= Hibo Wardere =

Somali-born campaigner

Hibo Wardere is a Somali-born campaigner against female genital mutilation (FGM), author, and public speaker. Born in Somalia, she moved to London, England when just a teenager in 1989, as a refugee fleeing the Somali Civil War. She currently resides in Walthamstow, London, where she worked as a mediator and a regular FGM educator for Waltham Forest Borough. Her testimonials and campaigning work have made her one of Britain's most prominent campaigners about FGM and she has appeared in numerous publications, including the Telegraph, the BBC, and The Guardian.

== Early life ==
Hibo Wardere was born in Somalia. At the age of six, she was the victim of type 3 FGM, an event she has described as "being engulfed in pain from head to toe". Every day for the next ten years, she sought answers from her mother, but was always denied a response. When Wardere was 16, she finally struck a deal with a relative, who promised to tell her everything about what happened after her wedding night. She was horrified by the revelations, and soon fled to London after the civil war broke out in the 1980s.

== Activism ==
When she arrived in London, Wardere sought treatment for her wounds, but received little support from the NHS. Doctors failed to ask what had happened to her, and only rarely mentioned FGM on her medical files, even when she gave birth to her children.

Wardere eventually found the answers she was looking for at the library, where she read about female mutilation in a book. Years later, when she was studying to become a teaching assistant, she opened up about her story in a homework essay. The head of staff read her work and asked her to deliver a speech to 120 teachers, during which some realised that their students might have experienced the same trauma. After reading Wardere's essay, school governor Clare Coghill booked Wardere appointments with other schools in the area. Wardere has worked as a mediator and FGM educator since then, helping young students escape FGM. She also delivers awareness raising sessions to doctors and the Police to assist in their understanding of FGM.

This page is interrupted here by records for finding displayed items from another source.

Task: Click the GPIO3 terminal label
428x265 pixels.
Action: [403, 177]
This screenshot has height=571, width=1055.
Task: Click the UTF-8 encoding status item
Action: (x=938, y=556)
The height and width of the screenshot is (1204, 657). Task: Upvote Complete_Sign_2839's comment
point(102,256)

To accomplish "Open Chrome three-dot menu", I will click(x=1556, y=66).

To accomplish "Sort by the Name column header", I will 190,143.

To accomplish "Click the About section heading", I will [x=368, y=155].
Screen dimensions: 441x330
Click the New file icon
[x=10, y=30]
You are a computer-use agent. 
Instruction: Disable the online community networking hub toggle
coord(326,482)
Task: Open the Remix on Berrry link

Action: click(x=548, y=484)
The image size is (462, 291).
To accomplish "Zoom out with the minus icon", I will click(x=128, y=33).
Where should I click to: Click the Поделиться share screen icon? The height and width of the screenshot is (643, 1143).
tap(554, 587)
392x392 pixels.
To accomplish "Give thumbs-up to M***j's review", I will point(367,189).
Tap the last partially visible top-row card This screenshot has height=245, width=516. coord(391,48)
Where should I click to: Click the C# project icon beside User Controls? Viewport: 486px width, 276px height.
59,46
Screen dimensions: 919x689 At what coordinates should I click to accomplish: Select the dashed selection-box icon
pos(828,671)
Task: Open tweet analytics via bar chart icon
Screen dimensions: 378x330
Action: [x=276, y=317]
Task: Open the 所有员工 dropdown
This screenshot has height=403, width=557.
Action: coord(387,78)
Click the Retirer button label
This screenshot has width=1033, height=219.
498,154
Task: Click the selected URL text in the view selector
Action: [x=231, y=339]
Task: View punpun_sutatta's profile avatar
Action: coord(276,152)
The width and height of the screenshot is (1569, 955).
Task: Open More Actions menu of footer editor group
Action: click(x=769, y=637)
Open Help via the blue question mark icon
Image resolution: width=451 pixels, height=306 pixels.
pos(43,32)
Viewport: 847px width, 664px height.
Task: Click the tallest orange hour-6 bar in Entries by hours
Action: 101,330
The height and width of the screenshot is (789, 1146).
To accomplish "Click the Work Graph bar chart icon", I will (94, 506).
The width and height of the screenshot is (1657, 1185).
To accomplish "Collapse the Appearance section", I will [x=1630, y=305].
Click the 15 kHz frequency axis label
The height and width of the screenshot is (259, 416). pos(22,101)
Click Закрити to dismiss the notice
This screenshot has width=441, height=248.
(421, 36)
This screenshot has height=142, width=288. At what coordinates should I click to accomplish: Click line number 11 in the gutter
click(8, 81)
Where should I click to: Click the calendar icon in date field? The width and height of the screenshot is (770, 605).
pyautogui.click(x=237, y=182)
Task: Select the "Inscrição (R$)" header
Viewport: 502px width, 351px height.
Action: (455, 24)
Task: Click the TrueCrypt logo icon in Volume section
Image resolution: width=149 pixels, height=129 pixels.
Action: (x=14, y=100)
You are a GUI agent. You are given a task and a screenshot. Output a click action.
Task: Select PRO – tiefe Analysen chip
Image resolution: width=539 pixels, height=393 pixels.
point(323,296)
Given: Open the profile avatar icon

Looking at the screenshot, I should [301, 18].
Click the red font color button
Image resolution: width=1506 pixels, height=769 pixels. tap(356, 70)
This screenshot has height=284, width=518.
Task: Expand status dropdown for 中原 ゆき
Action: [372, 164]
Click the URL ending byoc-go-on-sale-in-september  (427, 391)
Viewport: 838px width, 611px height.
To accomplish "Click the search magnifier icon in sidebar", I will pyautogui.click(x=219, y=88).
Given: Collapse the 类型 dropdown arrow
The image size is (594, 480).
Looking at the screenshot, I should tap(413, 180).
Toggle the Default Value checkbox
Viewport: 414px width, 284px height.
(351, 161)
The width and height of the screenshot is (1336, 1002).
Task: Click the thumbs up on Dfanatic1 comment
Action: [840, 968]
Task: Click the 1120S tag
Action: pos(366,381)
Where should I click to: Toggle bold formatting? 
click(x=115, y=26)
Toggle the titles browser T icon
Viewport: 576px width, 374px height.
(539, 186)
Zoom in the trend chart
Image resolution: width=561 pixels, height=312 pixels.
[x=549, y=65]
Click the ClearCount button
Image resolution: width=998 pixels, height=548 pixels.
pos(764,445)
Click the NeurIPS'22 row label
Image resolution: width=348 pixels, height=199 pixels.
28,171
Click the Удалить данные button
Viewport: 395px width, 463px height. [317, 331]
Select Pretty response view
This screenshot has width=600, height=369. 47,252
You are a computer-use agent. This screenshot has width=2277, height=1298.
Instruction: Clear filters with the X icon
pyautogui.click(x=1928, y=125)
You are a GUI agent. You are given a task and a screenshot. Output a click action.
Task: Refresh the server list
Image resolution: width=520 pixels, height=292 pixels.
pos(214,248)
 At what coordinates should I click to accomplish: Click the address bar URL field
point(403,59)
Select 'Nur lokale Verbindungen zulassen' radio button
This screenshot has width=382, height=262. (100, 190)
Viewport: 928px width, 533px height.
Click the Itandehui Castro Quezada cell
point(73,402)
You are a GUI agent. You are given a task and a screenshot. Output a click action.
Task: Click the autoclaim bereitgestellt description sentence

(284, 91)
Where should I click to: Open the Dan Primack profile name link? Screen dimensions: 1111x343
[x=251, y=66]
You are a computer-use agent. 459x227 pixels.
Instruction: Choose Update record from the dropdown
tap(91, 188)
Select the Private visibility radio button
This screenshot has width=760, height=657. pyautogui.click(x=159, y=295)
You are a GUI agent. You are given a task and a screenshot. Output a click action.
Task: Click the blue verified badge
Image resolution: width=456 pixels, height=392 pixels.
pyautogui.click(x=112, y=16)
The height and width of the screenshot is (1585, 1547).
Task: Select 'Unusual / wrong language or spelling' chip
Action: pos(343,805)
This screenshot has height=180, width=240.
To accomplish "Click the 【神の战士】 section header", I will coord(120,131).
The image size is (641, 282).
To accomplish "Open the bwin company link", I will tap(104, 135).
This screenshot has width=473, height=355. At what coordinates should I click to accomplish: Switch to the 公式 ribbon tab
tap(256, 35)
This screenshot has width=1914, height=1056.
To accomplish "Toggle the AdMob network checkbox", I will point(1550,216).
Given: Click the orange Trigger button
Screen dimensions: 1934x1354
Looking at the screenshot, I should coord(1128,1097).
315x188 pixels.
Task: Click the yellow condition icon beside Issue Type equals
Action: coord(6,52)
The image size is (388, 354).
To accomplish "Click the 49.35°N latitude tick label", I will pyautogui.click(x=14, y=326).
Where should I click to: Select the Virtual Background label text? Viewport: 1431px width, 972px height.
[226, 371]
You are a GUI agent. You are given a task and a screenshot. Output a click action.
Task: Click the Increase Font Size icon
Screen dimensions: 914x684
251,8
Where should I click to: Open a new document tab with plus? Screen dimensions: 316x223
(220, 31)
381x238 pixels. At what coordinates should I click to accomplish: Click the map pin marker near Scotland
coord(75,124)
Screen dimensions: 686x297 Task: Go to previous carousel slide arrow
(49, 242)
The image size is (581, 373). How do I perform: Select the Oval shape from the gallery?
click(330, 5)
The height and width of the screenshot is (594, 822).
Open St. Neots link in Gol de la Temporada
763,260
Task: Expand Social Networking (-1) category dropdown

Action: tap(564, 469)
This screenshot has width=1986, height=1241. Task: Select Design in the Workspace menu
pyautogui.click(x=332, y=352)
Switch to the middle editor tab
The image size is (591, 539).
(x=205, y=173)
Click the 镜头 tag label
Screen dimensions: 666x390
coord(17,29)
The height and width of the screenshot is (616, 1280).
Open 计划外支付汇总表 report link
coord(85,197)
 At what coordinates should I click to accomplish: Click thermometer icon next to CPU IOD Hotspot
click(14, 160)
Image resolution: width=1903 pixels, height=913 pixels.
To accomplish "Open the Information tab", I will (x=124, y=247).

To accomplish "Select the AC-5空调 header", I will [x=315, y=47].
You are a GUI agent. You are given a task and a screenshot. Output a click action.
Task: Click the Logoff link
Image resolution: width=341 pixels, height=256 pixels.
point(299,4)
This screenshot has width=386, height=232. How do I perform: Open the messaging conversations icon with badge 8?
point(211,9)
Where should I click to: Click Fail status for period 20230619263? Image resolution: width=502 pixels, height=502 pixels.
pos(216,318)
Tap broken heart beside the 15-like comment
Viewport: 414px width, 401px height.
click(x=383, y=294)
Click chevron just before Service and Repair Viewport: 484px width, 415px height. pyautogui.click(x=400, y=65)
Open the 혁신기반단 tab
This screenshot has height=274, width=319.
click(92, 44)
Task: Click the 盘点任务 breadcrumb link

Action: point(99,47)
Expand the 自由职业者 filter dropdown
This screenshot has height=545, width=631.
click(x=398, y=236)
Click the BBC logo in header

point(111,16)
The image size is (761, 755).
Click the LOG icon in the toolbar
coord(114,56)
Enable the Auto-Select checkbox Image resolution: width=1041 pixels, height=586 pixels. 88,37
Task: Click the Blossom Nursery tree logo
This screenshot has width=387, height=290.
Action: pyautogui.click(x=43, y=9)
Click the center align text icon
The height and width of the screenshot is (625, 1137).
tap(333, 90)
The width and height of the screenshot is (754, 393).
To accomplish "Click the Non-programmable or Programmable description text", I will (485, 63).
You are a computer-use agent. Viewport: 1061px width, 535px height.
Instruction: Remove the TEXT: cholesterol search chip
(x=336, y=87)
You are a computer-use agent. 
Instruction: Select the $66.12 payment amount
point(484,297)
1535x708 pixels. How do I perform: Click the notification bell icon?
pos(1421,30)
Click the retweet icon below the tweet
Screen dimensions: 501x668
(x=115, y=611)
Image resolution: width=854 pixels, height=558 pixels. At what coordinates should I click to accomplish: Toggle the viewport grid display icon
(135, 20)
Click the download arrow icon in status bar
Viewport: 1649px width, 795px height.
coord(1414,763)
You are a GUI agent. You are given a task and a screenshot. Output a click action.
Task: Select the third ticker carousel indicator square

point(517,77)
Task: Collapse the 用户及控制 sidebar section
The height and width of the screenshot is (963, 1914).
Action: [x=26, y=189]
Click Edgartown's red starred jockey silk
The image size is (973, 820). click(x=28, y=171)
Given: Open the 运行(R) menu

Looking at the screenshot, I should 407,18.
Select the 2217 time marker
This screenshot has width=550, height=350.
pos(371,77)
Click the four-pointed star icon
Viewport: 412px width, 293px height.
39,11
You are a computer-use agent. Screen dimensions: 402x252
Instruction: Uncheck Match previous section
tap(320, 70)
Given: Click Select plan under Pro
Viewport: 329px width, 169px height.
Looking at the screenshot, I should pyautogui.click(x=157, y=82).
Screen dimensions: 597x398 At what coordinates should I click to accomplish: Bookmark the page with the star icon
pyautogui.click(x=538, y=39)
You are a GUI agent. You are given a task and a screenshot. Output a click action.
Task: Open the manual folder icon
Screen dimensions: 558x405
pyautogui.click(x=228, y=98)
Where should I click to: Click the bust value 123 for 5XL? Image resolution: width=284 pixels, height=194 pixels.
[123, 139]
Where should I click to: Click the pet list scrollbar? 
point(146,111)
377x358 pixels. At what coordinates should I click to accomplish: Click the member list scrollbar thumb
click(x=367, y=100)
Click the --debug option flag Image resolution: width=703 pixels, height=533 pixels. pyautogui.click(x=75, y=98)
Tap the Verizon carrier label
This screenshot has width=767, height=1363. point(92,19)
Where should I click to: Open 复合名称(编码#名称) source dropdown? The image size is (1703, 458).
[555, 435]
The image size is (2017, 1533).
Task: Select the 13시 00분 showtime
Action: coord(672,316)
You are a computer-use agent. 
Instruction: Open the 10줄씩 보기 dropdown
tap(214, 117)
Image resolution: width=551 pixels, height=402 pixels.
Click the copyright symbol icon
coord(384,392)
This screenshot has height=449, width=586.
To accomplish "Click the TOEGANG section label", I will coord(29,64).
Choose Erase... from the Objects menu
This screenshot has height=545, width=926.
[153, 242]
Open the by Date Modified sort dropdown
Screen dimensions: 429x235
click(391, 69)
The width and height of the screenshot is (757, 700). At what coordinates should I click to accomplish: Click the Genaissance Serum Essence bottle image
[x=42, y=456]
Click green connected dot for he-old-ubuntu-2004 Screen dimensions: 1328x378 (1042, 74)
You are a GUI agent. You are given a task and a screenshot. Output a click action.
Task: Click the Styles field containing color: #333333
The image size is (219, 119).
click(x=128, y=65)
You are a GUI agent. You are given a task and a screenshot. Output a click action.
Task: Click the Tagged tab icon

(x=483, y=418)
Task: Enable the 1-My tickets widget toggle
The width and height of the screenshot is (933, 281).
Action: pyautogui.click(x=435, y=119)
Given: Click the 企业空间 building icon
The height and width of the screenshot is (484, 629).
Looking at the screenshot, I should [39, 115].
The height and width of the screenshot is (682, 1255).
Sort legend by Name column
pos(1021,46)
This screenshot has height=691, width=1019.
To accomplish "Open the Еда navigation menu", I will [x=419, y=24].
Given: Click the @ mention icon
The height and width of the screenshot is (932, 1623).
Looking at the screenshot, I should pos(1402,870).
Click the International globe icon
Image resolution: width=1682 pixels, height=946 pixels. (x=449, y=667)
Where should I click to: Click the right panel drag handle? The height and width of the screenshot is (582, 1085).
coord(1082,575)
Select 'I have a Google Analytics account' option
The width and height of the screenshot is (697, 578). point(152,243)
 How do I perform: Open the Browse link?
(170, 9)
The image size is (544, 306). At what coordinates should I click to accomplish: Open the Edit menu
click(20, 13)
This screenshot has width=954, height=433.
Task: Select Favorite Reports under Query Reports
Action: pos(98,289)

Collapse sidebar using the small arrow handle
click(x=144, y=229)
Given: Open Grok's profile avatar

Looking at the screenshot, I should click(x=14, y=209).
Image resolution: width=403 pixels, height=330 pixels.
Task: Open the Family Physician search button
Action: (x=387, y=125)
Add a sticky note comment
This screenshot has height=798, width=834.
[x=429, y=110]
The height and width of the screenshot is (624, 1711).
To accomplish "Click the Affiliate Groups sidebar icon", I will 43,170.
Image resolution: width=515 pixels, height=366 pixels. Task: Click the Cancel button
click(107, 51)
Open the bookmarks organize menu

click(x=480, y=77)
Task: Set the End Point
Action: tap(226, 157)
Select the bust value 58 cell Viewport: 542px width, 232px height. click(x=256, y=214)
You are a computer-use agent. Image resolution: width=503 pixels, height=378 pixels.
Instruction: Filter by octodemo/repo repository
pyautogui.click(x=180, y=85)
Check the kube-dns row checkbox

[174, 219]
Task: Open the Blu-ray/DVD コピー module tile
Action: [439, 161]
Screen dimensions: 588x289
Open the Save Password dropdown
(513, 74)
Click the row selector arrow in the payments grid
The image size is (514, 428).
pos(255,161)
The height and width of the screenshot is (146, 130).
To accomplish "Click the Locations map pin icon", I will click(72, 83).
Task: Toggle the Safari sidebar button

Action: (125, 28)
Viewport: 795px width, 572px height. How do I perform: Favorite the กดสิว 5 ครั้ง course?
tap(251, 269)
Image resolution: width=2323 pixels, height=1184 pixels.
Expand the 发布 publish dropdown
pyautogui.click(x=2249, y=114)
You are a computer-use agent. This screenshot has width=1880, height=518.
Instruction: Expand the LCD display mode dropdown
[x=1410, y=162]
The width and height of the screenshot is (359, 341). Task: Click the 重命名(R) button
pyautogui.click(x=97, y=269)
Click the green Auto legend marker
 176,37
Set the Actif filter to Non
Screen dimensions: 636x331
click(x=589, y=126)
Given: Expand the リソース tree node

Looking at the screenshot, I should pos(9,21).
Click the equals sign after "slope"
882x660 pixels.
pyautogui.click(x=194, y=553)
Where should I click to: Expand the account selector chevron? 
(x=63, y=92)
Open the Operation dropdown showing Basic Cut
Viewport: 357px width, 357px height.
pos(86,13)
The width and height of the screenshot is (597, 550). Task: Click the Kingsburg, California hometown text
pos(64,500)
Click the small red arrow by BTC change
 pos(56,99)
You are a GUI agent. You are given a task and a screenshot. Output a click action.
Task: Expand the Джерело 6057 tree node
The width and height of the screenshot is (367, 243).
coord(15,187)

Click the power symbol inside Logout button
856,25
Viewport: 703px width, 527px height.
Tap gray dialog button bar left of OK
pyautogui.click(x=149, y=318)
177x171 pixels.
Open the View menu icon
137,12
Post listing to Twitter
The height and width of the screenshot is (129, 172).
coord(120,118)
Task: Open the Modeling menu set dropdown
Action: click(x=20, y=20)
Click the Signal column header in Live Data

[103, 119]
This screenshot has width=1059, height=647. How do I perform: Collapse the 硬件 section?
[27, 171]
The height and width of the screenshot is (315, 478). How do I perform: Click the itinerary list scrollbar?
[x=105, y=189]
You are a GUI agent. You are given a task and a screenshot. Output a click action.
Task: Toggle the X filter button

Her testimonies have appeared in numerous publications, including the BBC, the Guardian and the Telegraph. Wardere has advised that as an FGM survivor, she is aware many other women who have undergone the practice feel too ashamed to speak out about their suffering. Wardere is quoted as saying “It is a sexual abuse. It brings shame and rips women and girls of their dignity. It should be stopped".

Wardere's main ambition for the future is to see Female Genital Mutilation eradicated in her lifetime.

Her memoir, Cut, was published in April 2016.

== Personal life ==
Hibo Wardere lives with her husband Yusuf and their seven children.